On the occasion of Allen's last class in 1999, which was "Chemical Principles," Pat O'Hara, now the Amanda and Lisa Cross Professor of Chemistry, noted that "Allen was the architect of this class on thermodynamics and kinetics, departing from all textbooks and formulaic ways to teach thermodynamics.  In his hands, concepts of energy, disorder, and heat took on almost metaphysical meaning, and reflected a world view, not just a way of predicting chemical reactivity. He has taught all of us in the department to think critically and deeply about order and chaos.  It remains one of the most important courses that future science majors at the college take." Chemistry 161, the current day manifestation of this core chemistry course, still bears hallmarks of Allen's vision.
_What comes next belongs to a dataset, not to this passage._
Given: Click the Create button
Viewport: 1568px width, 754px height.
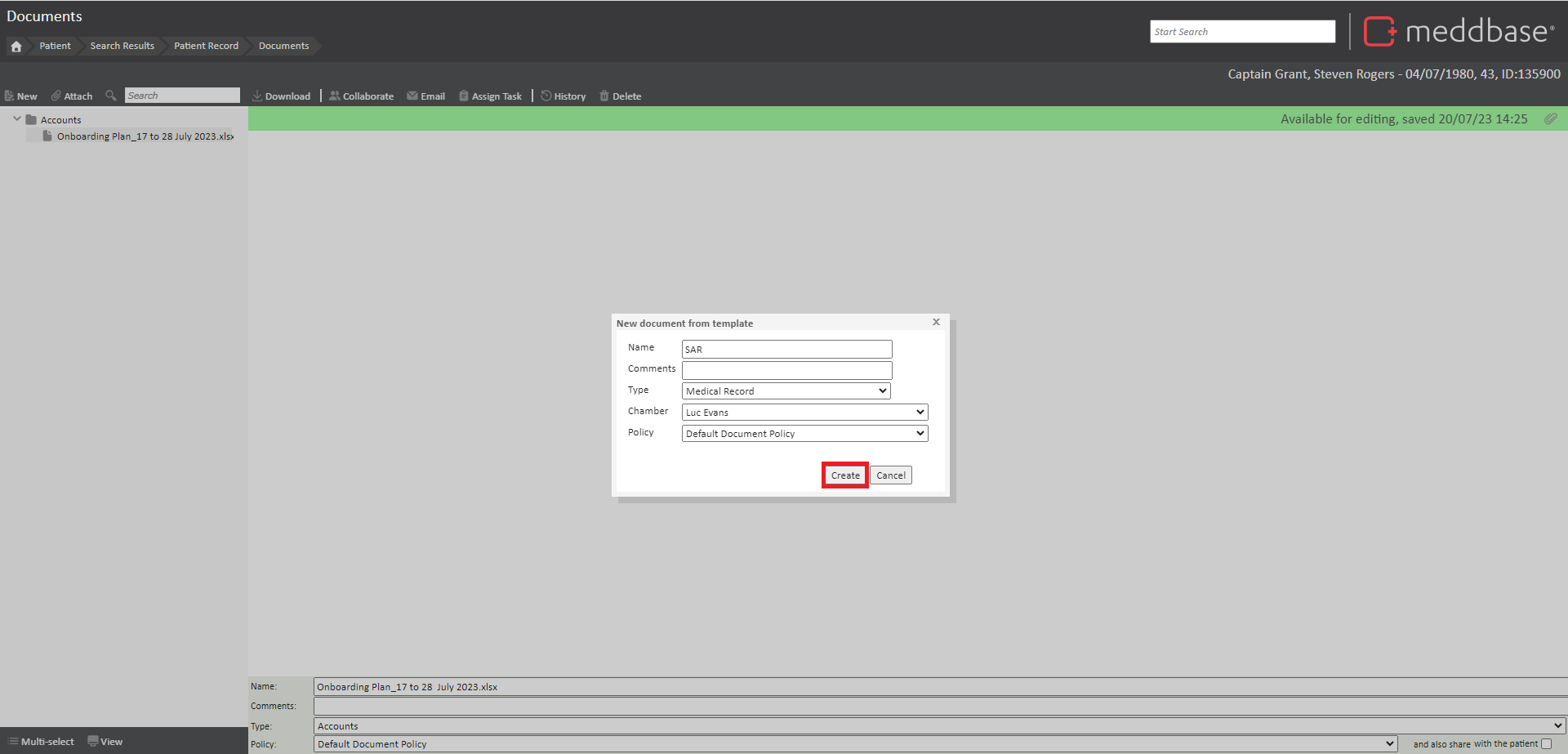Looking at the screenshot, I should click(845, 475).
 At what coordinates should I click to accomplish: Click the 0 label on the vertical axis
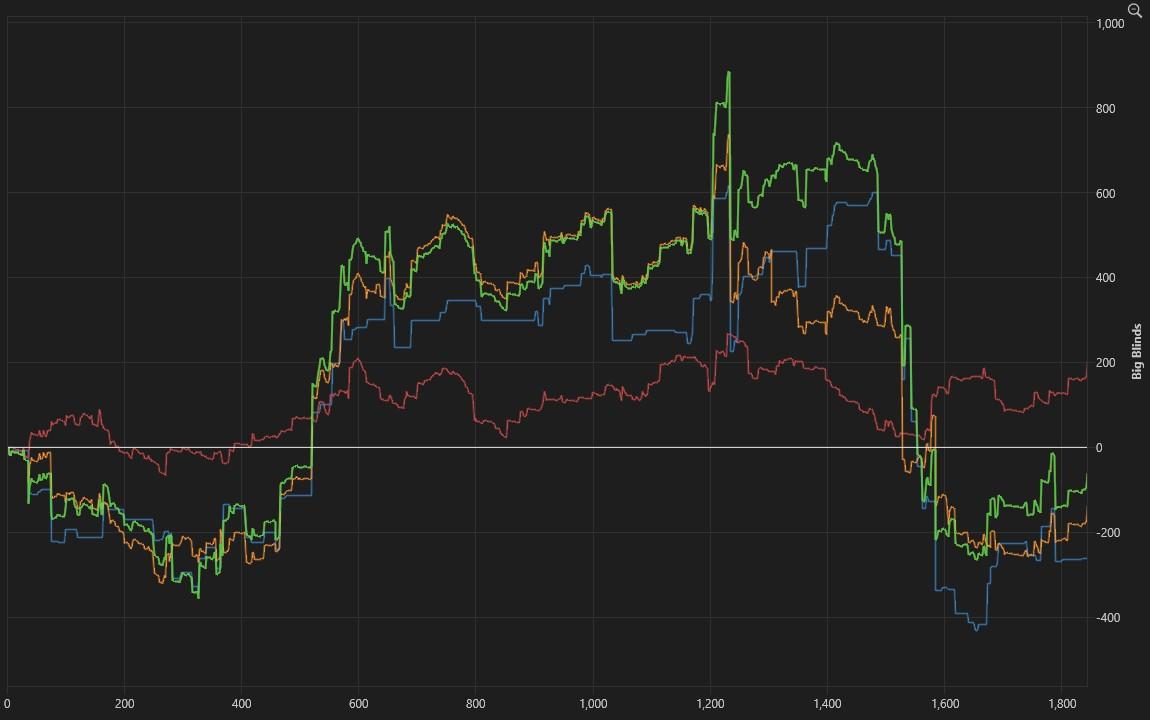click(1099, 448)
Allen began studying visual pigments as a postdoctoral fellow.  He collaborated with Ruth Hubbard, the first female tenured professor in the history of Harvard’s Department of Biology, to understand vision at a fundamental biochemical level. Their 1958 paper, titled “The Action of Light on Rhodospin,” represented a breakthrough and led others (including Ruth Hubbard's husband, George Wald) to Nobel Prizes in 1967.  Allen was a champion of women scientists at a time when this was unusual.  In addition to engaging in a partnership with Ruth Hubbard, he encouraged his wife, Rita Kropf, to pursue an advanced degree later in life.  The two later engaged in research together.  During his years at Amherst, Allen pursued research in the photochemistry of the visual process and helped initiate the study of artificial visual pigments by synthesizing and characterizing some of the first vitamin A analogues used in combination with visual proteins.
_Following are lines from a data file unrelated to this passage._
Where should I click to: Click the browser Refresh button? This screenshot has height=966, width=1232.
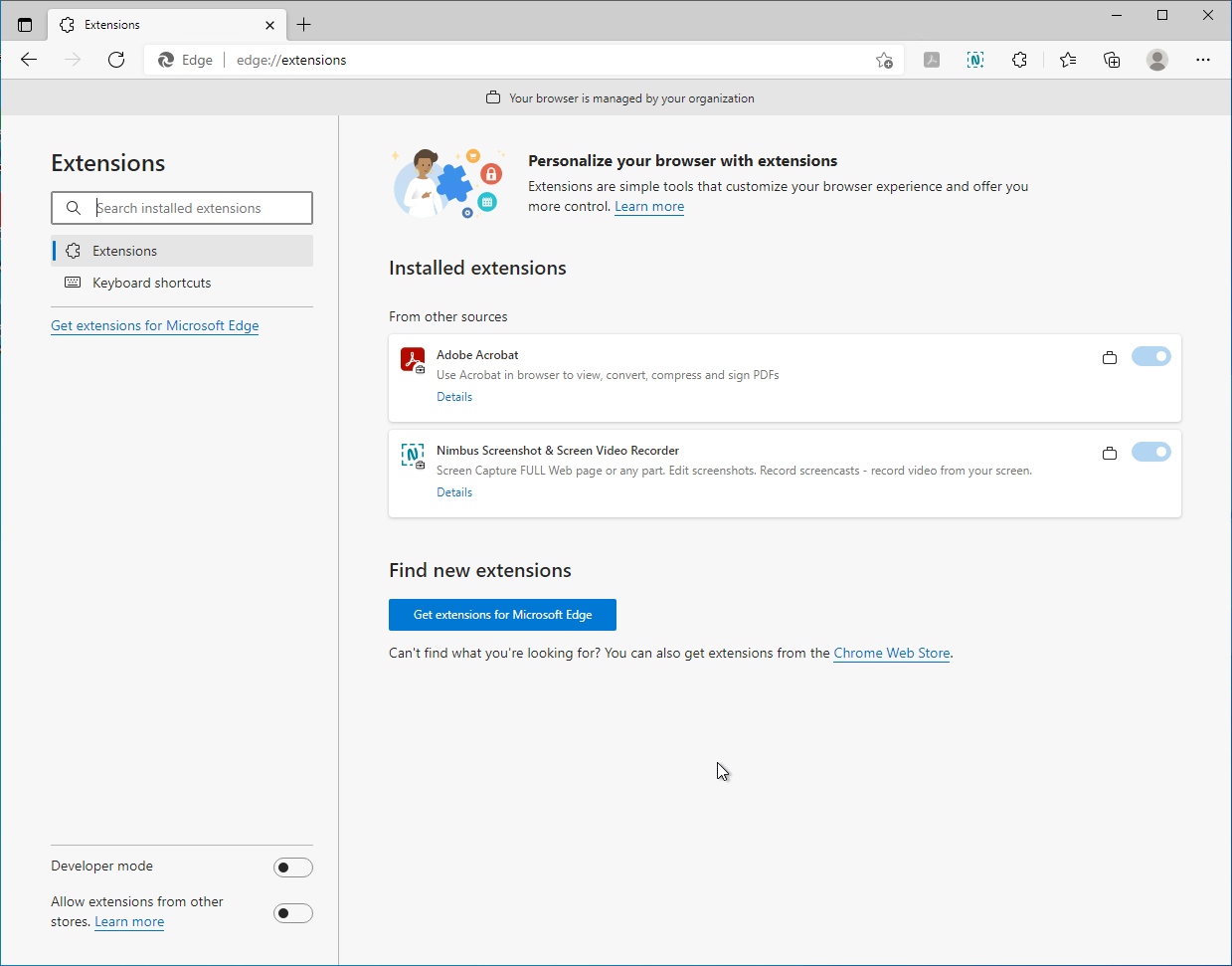[x=116, y=60]
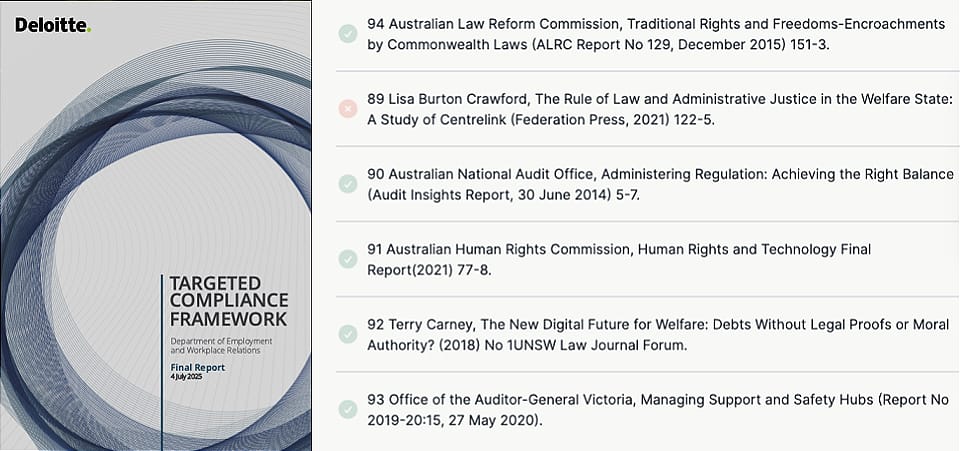The height and width of the screenshot is (451, 960).
Task: Click the Deloitte logo on the cover
Action: 52,25
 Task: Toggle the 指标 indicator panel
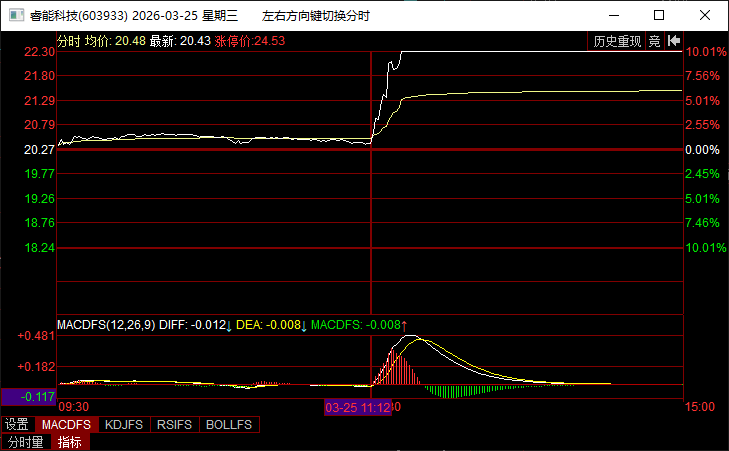tap(69, 442)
Professor David Hansen offered the following reflection: “I arrived at Amherst in 1986, and my senior colleague Allen quickly became an influential and beloved mentor.  In my very first semester at the college, I had the honor of attending all of his lectures in introductory chemistry, during which I saw for the first time what it truly means to teach chemistry as a liberal art.  When I was named the Julian H. Gibbs 1946 Professor of Chemistry in 2018, I was particularly touched, as Allen was the inaugural holder of this chair.  His legacy in the department holds strong.”